**What is needed**
Retype each of the entries below exactly as written.

'''

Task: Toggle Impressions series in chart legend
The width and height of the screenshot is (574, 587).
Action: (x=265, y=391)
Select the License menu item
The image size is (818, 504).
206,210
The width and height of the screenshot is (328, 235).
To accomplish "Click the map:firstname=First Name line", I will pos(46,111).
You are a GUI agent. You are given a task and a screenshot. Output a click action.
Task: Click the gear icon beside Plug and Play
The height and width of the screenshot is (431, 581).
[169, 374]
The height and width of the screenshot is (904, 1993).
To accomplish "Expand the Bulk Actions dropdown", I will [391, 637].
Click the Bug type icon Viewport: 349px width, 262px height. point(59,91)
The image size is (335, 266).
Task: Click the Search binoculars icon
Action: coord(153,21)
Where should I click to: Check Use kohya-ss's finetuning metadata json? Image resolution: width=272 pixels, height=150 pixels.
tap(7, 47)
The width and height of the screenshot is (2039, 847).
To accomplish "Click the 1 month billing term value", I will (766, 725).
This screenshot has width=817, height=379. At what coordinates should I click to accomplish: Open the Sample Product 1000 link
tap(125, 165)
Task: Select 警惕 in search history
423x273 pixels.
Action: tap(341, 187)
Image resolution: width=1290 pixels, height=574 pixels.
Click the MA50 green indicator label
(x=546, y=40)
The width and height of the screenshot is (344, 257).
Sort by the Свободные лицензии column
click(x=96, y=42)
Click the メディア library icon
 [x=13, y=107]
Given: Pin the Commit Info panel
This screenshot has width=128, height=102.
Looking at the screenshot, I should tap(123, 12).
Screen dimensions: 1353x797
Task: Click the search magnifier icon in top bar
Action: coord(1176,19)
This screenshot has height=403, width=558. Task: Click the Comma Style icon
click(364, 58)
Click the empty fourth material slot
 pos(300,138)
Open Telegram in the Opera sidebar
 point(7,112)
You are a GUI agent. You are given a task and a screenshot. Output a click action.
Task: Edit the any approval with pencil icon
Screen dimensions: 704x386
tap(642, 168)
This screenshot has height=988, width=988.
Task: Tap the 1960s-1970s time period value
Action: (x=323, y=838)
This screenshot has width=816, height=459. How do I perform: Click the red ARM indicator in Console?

'''

**Answer to the exercise**
Task: Toggle Impressions series in chart legend
The width and height of the screenshot is (574, 587).
Action: (x=265, y=391)
Select the License menu item
The image size is (818, 504).
206,210
The width and height of the screenshot is (328, 235).
To accomplish "Click the map:firstname=First Name line", I will pos(46,111).
You are a GUI agent. You are given a task and a screenshot. Output a click action.
Task: Click the gear icon beside Plug and Play
The height and width of the screenshot is (431, 581).
[169, 374]
The height and width of the screenshot is (904, 1993).
To accomplish "Expand the Bulk Actions dropdown", I will [391, 637].
Click the Bug type icon Viewport: 349px width, 262px height. point(59,91)
The image size is (335, 266).
Task: Click the Search binoculars icon
Action: coord(153,21)
Where should I click to: Check Use kohya-ss's finetuning metadata json? Image resolution: width=272 pixels, height=150 pixels.
tap(7, 47)
The width and height of the screenshot is (2039, 847).
To accomplish "Click the 1 month billing term value", I will (766, 725).
This screenshot has width=817, height=379. At what coordinates should I click to accomplish: Open the Sample Product 1000 link
tap(125, 165)
Task: Select 警惕 in search history
423x273 pixels.
Action: tap(341, 187)
Image resolution: width=1290 pixels, height=574 pixels.
Click the MA50 green indicator label
(x=546, y=40)
The width and height of the screenshot is (344, 257).
Sort by the Свободные лицензии column
click(x=96, y=42)
Click the メディア library icon
 [x=13, y=107]
Given: Pin the Commit Info panel
This screenshot has width=128, height=102.
Looking at the screenshot, I should tap(123, 12).
Screen dimensions: 1353x797
Task: Click the search magnifier icon in top bar
Action: coord(1176,19)
This screenshot has height=403, width=558. Task: Click the Comma Style icon
click(364, 58)
Click the empty fourth material slot
 pos(300,138)
Open Telegram in the Opera sidebar
 point(7,112)
You are a GUI agent. You are given a task and a screenshot. Output a click action.
Task: Edit the any approval with pencil icon
Screen dimensions: 704x386
tap(642, 168)
This screenshot has height=988, width=988.
Task: Tap the 1960s-1970s time period value
Action: (x=323, y=838)
This screenshot has width=816, height=459. How do I perform: Click the red ARM indicator in Console?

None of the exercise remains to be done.